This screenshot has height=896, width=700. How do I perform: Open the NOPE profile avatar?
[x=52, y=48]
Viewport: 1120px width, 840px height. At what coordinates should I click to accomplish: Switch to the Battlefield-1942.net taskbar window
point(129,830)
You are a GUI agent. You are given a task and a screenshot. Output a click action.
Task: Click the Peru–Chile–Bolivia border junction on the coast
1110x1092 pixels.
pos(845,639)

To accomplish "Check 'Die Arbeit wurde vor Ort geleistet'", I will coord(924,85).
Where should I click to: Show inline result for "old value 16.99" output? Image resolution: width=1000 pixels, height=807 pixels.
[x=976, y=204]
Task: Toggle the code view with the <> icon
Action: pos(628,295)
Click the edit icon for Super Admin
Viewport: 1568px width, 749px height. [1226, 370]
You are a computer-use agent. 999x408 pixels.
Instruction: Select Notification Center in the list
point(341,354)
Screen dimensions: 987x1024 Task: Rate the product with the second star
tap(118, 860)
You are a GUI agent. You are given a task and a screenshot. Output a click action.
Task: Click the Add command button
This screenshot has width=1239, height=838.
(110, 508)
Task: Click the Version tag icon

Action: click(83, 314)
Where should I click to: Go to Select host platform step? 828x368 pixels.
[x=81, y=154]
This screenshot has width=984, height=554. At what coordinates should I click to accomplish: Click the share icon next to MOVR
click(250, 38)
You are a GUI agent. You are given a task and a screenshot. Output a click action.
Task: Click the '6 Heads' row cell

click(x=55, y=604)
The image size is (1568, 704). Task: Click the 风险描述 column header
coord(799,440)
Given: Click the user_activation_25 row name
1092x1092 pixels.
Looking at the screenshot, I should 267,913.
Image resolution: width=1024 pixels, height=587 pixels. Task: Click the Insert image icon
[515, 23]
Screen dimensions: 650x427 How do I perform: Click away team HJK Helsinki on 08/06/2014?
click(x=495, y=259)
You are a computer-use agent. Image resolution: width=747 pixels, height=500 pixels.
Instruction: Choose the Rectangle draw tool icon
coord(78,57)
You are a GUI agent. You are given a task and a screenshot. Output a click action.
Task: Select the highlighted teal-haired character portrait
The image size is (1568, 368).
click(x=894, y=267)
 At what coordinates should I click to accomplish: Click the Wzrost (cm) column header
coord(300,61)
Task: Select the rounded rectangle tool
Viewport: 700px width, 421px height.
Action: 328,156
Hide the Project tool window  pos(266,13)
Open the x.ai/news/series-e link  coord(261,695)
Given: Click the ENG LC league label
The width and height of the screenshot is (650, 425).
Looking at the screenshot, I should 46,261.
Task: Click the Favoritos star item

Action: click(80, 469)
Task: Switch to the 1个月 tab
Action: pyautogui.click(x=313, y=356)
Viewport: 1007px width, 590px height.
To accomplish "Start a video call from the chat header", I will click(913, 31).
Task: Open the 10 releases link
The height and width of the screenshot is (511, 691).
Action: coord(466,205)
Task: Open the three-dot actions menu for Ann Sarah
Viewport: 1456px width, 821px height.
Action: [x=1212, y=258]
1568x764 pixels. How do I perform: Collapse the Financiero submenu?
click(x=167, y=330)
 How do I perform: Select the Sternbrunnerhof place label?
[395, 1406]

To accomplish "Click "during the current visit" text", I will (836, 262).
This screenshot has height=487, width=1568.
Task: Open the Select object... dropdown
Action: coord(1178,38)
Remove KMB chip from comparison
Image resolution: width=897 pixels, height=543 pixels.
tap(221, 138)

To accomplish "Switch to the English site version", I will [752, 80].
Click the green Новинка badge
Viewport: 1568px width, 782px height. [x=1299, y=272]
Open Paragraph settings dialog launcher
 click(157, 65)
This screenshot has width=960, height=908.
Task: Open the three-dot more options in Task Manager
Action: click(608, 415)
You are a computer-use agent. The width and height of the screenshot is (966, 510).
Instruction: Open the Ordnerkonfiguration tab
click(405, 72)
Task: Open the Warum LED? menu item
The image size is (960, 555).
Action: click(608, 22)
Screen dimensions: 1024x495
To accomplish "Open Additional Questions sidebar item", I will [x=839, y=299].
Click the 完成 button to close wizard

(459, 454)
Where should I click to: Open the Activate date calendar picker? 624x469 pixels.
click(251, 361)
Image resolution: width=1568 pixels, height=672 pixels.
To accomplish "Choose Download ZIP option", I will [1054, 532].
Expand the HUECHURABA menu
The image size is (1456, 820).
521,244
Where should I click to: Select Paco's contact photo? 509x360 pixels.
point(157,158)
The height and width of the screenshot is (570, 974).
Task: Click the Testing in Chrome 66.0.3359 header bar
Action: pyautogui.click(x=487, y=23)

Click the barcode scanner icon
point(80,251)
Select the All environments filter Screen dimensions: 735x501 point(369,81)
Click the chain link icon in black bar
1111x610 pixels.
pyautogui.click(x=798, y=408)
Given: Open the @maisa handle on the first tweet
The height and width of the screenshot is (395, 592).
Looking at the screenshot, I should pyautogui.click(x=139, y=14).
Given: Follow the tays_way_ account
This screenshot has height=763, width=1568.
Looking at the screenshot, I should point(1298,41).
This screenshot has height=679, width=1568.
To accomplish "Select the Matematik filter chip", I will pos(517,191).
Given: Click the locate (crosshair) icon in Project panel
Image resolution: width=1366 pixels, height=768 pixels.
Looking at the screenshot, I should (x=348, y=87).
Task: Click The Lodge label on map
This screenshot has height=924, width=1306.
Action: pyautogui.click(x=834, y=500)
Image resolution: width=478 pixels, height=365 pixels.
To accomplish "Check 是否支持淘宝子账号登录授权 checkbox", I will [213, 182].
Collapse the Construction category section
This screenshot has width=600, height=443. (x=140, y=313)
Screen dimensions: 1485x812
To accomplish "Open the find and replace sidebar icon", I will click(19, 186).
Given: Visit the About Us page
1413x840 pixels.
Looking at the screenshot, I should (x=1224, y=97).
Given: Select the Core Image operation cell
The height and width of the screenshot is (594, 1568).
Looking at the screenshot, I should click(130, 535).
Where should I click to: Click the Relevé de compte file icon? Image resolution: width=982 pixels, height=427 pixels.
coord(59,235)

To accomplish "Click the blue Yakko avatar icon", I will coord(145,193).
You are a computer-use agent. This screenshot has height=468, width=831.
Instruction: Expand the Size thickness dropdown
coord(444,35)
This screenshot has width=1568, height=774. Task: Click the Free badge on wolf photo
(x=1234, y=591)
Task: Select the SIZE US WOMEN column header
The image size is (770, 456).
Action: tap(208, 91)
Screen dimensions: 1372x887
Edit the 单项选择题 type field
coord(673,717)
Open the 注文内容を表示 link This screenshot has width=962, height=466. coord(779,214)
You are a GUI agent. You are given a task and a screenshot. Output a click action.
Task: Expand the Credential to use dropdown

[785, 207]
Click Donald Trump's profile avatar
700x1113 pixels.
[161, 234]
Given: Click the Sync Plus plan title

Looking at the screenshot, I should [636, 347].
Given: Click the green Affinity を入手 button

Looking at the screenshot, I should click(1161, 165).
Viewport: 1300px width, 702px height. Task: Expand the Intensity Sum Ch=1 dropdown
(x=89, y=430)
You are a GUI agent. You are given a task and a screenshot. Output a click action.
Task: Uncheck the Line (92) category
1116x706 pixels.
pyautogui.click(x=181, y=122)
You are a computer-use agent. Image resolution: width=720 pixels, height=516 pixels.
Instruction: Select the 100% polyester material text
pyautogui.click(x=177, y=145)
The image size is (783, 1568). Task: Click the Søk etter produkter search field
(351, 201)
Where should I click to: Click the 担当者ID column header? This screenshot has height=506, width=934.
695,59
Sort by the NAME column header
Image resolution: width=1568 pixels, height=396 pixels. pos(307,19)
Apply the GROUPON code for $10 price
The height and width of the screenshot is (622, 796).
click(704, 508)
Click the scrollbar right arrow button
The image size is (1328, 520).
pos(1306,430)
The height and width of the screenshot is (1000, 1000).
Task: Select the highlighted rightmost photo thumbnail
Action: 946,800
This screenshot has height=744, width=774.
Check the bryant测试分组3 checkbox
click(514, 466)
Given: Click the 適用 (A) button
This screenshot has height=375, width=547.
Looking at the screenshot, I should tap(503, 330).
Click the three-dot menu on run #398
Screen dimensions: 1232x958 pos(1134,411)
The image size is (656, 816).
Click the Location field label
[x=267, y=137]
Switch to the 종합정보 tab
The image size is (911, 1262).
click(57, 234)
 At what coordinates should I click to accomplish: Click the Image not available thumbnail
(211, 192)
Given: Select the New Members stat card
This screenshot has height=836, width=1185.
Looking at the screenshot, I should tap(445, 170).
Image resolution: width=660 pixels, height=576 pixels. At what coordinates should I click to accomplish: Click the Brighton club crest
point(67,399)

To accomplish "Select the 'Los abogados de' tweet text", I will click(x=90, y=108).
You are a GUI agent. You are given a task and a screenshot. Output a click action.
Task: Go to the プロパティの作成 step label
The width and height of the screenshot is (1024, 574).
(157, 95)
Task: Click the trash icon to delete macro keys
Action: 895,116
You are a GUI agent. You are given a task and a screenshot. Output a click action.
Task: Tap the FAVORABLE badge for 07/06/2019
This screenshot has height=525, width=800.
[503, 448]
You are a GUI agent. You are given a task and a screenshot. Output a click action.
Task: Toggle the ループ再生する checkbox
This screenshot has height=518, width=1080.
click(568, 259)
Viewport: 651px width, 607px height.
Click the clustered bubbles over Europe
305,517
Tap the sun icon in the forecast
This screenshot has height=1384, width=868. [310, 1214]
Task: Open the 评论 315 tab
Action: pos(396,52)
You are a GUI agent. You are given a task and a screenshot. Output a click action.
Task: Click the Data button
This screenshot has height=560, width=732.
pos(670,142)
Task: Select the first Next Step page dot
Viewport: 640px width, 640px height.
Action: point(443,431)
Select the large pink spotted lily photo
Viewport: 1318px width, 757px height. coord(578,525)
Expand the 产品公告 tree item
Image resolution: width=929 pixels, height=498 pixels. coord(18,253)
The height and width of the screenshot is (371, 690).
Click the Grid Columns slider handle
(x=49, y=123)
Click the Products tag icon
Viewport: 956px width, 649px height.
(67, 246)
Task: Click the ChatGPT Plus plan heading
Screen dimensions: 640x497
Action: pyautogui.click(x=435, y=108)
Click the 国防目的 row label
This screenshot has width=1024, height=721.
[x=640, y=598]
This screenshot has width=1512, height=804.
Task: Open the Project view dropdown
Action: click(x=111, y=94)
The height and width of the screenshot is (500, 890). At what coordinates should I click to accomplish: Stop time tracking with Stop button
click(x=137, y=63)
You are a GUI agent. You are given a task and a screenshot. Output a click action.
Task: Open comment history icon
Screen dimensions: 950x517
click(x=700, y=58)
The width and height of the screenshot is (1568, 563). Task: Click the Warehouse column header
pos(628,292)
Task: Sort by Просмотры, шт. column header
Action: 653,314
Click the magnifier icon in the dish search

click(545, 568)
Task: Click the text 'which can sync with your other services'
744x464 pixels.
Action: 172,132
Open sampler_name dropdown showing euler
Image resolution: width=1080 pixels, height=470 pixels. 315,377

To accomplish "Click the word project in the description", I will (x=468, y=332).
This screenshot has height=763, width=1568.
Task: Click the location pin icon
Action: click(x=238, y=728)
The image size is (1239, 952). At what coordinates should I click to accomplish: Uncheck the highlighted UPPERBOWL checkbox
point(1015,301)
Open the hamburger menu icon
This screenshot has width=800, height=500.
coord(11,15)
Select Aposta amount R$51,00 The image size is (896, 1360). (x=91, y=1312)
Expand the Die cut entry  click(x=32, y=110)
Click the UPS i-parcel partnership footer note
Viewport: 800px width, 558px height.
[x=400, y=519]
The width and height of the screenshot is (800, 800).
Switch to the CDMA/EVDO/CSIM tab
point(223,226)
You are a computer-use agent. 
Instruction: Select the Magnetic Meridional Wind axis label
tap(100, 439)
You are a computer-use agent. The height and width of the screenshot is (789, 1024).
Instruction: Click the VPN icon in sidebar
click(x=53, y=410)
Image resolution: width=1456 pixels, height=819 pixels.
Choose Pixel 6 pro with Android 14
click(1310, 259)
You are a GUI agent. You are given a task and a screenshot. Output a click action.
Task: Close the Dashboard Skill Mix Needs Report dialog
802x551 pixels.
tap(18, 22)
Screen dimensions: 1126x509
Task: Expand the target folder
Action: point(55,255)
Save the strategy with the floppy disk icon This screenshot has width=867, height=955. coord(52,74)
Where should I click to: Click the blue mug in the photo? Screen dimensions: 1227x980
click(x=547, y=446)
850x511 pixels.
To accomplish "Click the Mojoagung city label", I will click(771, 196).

════════

Above are the records; copy exactly the lines from the line with "The image size is (960, 555)." through the line with "Image resolution: width=1568 pixels, height=672", both included.

> Exercise solution:
The image size is (960, 555).
Action: click(608, 22)
Screen dimensions: 1024x495
To accomplish "Open Additional Questions sidebar item", I will [x=839, y=299].
Click the 完成 button to close wizard

(459, 454)
Where should I click to: Open the Activate date calendar picker? 624x469 pixels.
click(251, 361)
Image resolution: width=1568 pixels, height=672 pixels.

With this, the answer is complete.